Attritional strategy: Washington state wants to apply ERPOs to minors, prove you have no firearms in the family home

Just another way for the gun grabbers to confiscate guns from law-abiding citizens.

From MyNorthwest.com: Prosecutors in Washington are looking to expand the state’s Red Flag laws to include minors.

Red Flag laws – or Extreme Risk Protection Orders (ERPOS) – are civil orders that allow judges to temporarily suspend a person’s gun rights, even if they haven’t committed a crime, when they exhibit violent behavior that suggests they pose a risk to themselves or others.

Washington was among the first of five states to pass a Red Flag law when voters overwhelmingly approved I-1491 in 2016. Another eight states passed similar laws this year after the Parkland shooting, and four more states are considering them now.

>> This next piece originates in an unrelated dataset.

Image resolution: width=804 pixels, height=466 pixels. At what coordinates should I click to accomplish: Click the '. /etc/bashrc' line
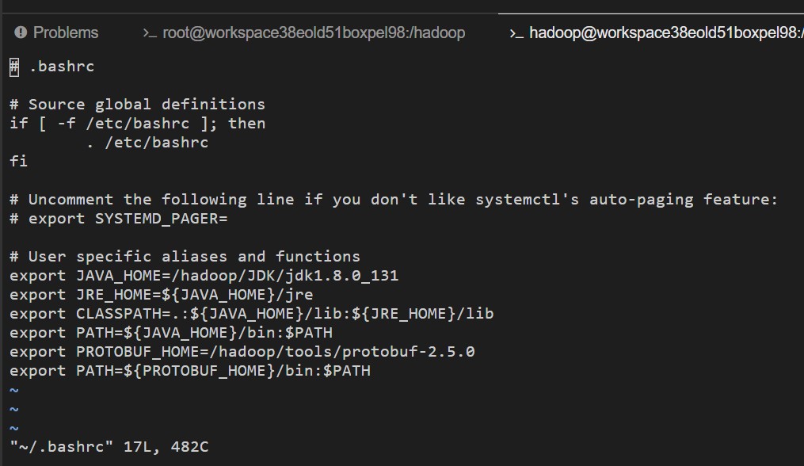pyautogui.click(x=147, y=142)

The laws vary by state as far as who can petition the court for the civil orders, with some only allowing law enforcement to file for them, while others allow family members, roommates, people who share children, and some medical professionals to petition the courts.

In Washington, police and family members can petition the courts for an emergency 14-day order to take away a person’s guns. That can be followed with a one-year ban if the court is convinced the pattern of behavior shows the person is a risk to themselves or others.

State law is silent on whether minors can be the subject of an ERPO, but there is an effort to change that.

For the past several months, a legislative task force made up of police, mental health experts, school shooting survivors, the ACLU, and others has been meeting to develop strategies to prevent mass shootings, and it recently released a list of 25 recommendations.

Among the recommendations, clarifying state law to make clear ERPOs can apply to minors.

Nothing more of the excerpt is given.